Si llevas cuenta de los delitos, Señor, ¿quién podrá resistir? Pero de ti procede el perdón, Dios de Israel (Sal 130(129),3s).
Esta antífona marca una actitud clara ante la celebración. El creyente no está ante una ritualidad que no vaya más allá de sí misma, ni ante un juego de nociones que puedan tener una expresión más o menos simbólica. La celebración es una interacción entre Dios y los creyentes, es algo interpersonal.

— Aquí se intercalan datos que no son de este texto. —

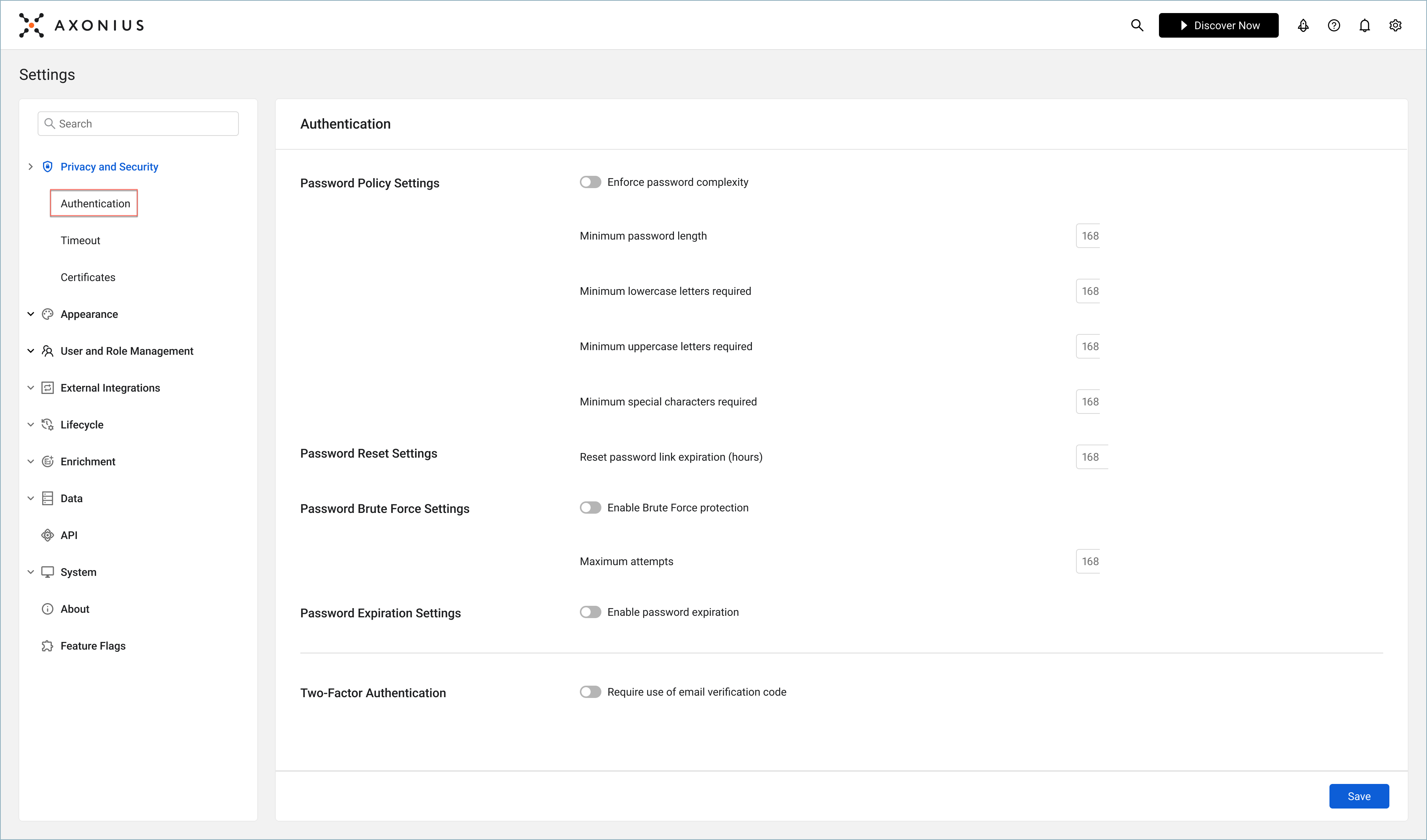Toggle Require use of email verification code
This screenshot has height=840, width=1427.
tap(590, 692)
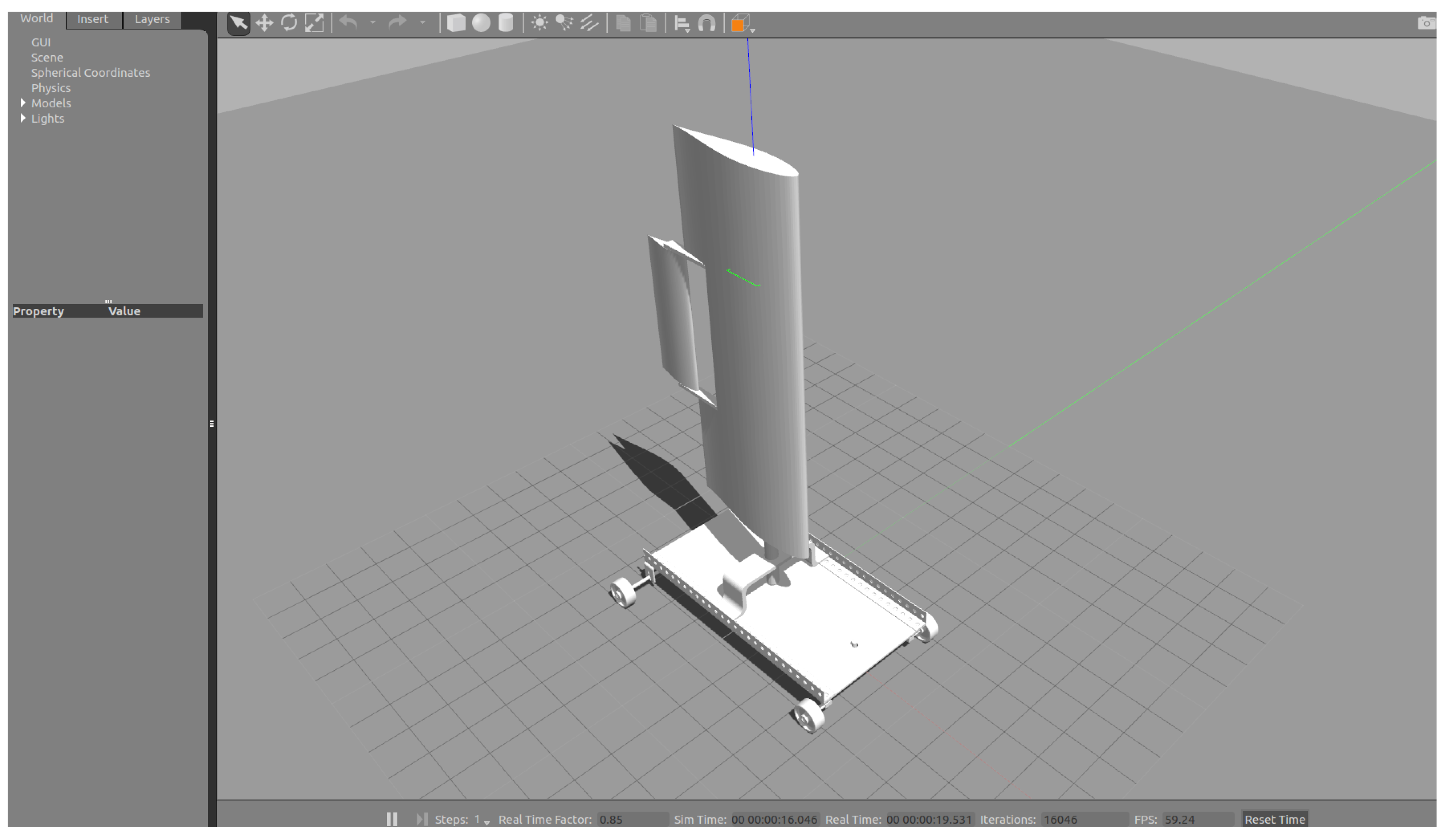Expand the Lights tree item
Screen dimensions: 1446x840
pos(23,118)
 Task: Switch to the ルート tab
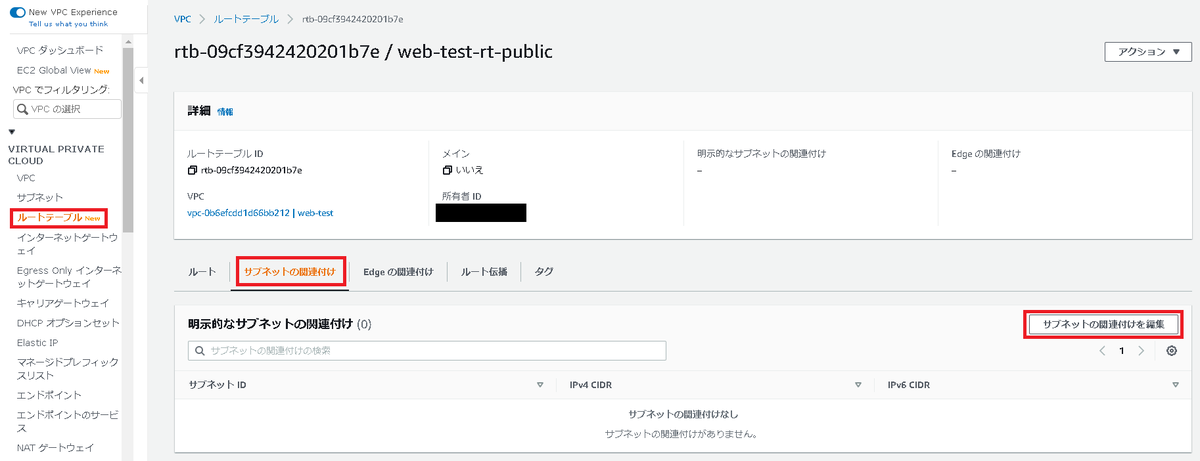tap(202, 271)
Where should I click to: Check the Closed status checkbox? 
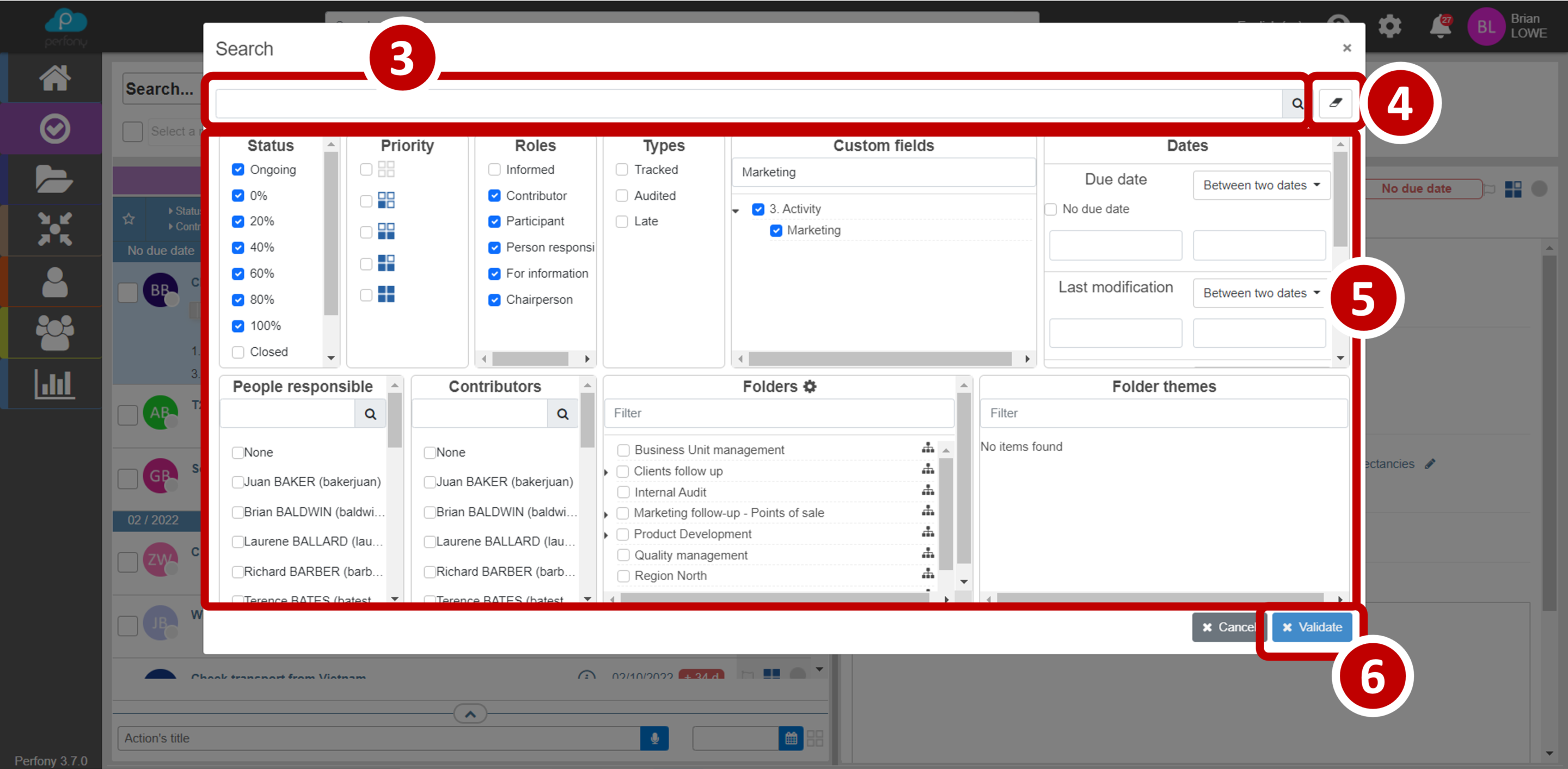pyautogui.click(x=238, y=352)
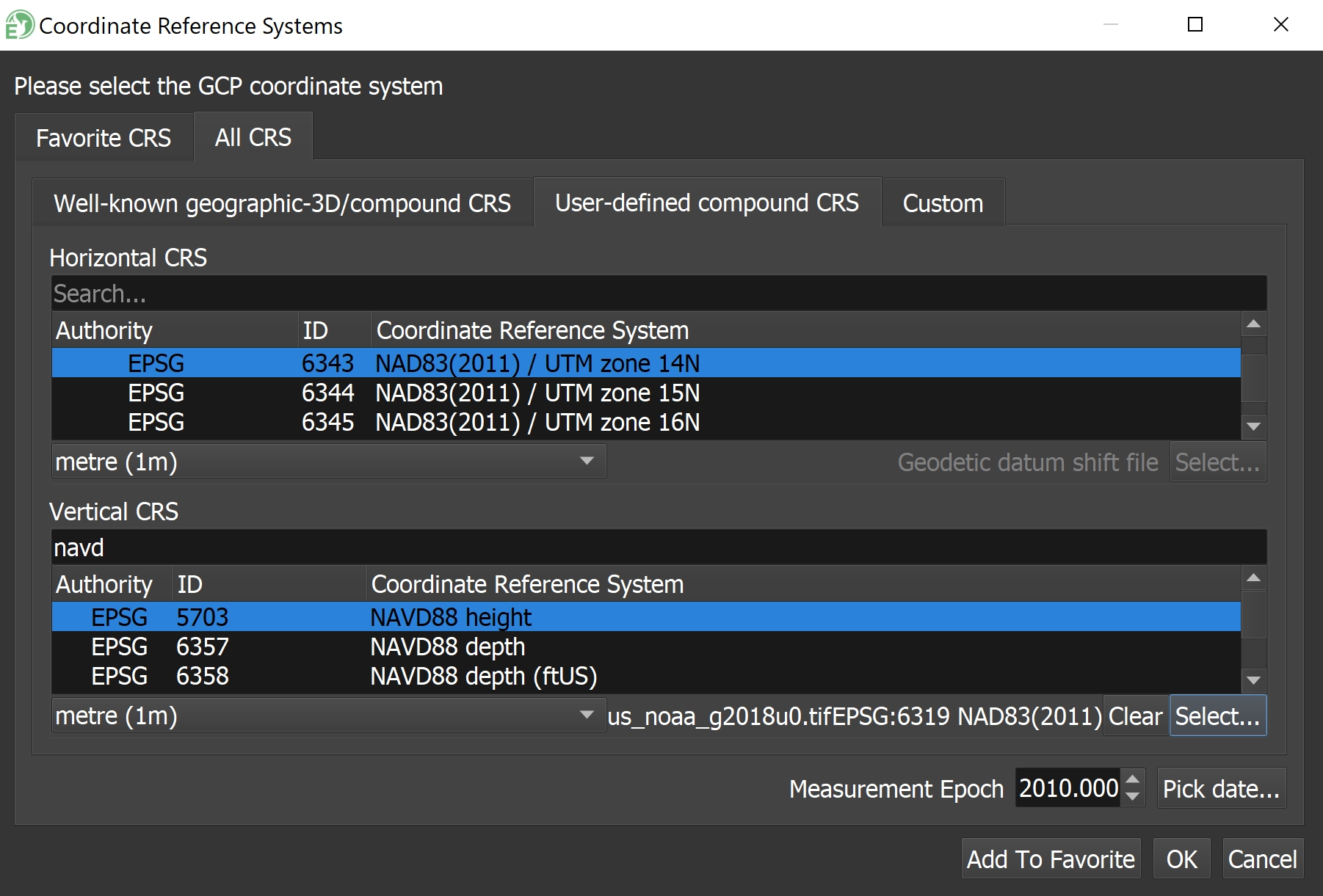Open the Well-known geographic-3D/compound CRS tab
Viewport: 1323px width, 896px height.
282,203
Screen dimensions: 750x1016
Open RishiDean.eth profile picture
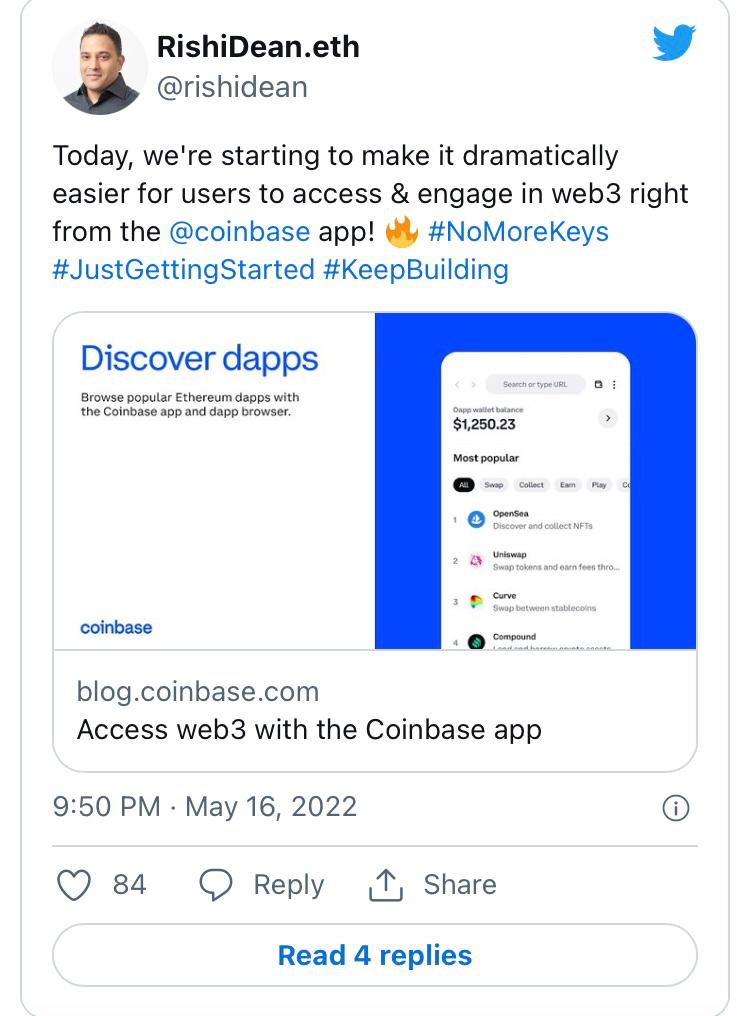click(x=98, y=67)
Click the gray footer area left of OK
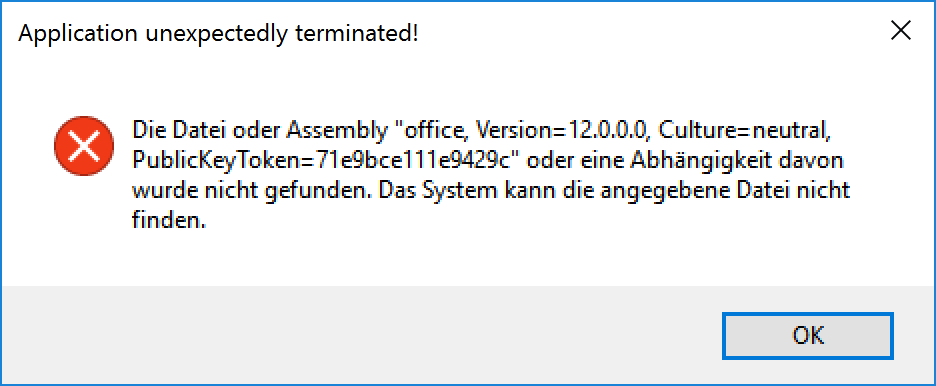 [358, 335]
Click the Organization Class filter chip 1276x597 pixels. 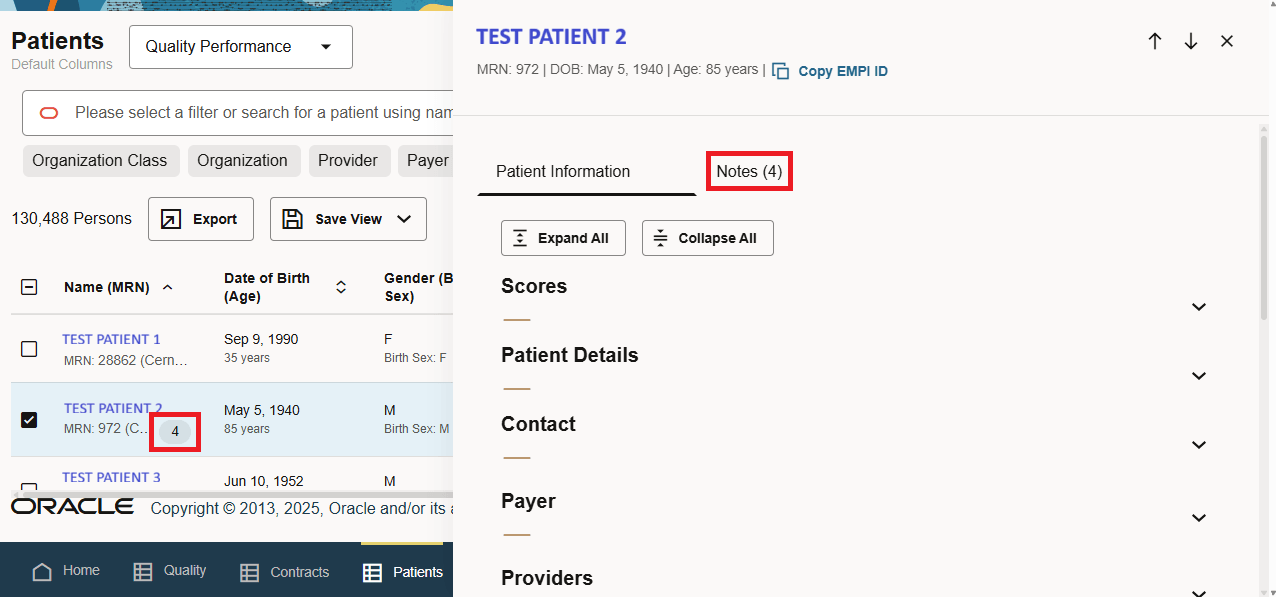click(x=100, y=160)
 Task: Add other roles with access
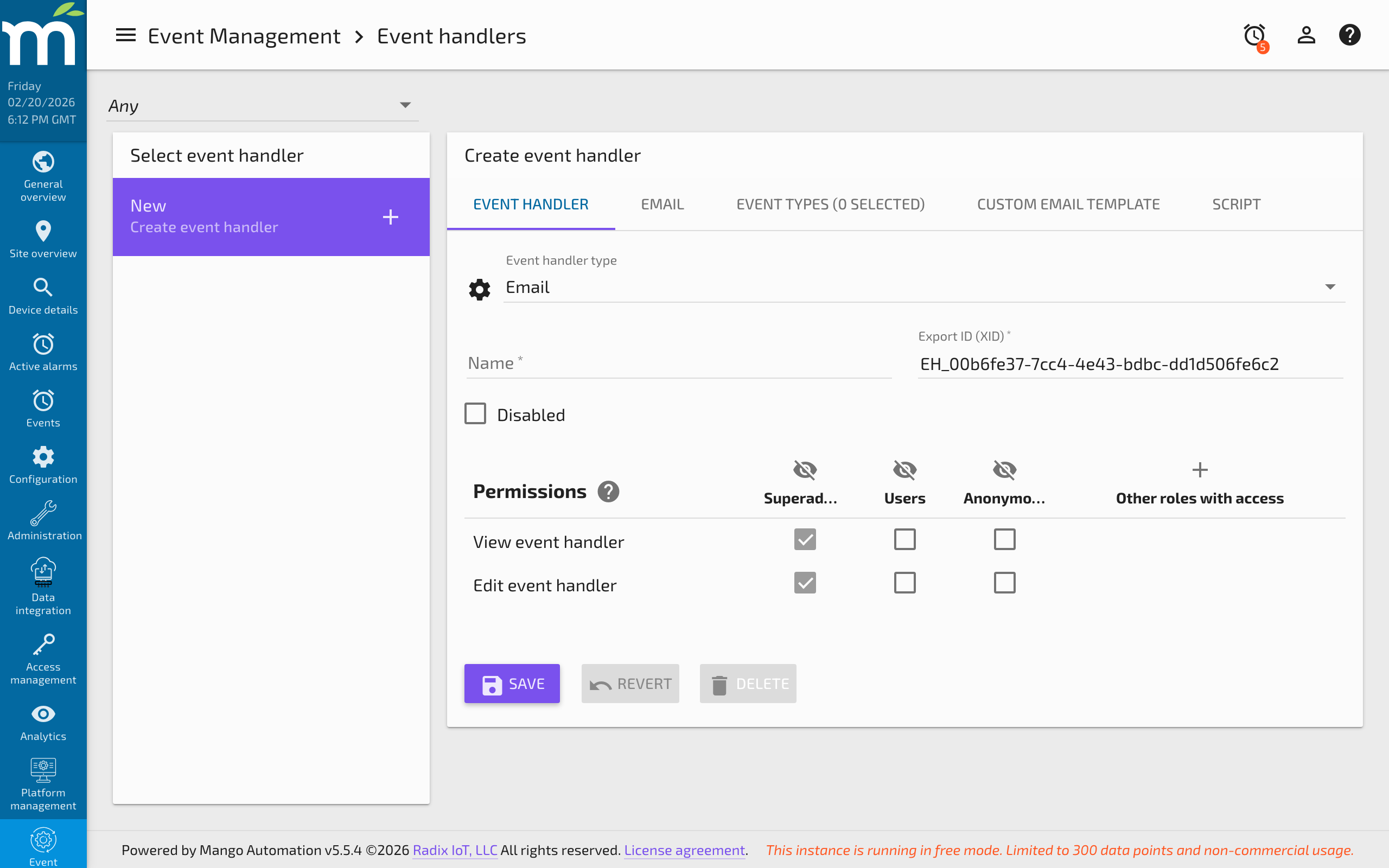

La asamblea y cada uno de los que la forman no se dirigen a una idea de Dios ni a una imagen mental que se hayan podido elaborar, sino que se dirigen a Él. Y lo hace con una conciencia clara de dónde está cada uno.

Entre Dios y nosotros hay una infinita distancia. No solamente en cuanto al ser, Él es el creador y nosotros las criaturas, sino también por cuanto hemos decidido ser. Sin excepción, cuantos acudimos a la Eucaristía somos pecadores. Es de esperar que, al menos nocionalmente, todos lo tengamos claro. Menos son los que anhelan, buscan y mendigan en la oración saberlo realmente. Gracias a Dios, algunos se saben pecadores y su humildad enriquece a los demás.

Pero la distancia, insalvable para nosotros, no es un imposible para Dios. Sólo de Él procede el perdón y, por ello, podemos vivir con esperanza. Si no hubiera perdón, el mundo sería una desesperación. Mejor sería vivir en la ignorancia. Pero la esperanza en la misericordia nos permite saber de nuestra miseria y pedir nuestra riqueza.

A ello vamos hacia el altar. Movidos por la esperanza, que mana de la Cruz, acudimos a la celebración del memorial de la Pascua. Él nos da la verdad de nosotros y de allí nos viene la salvación.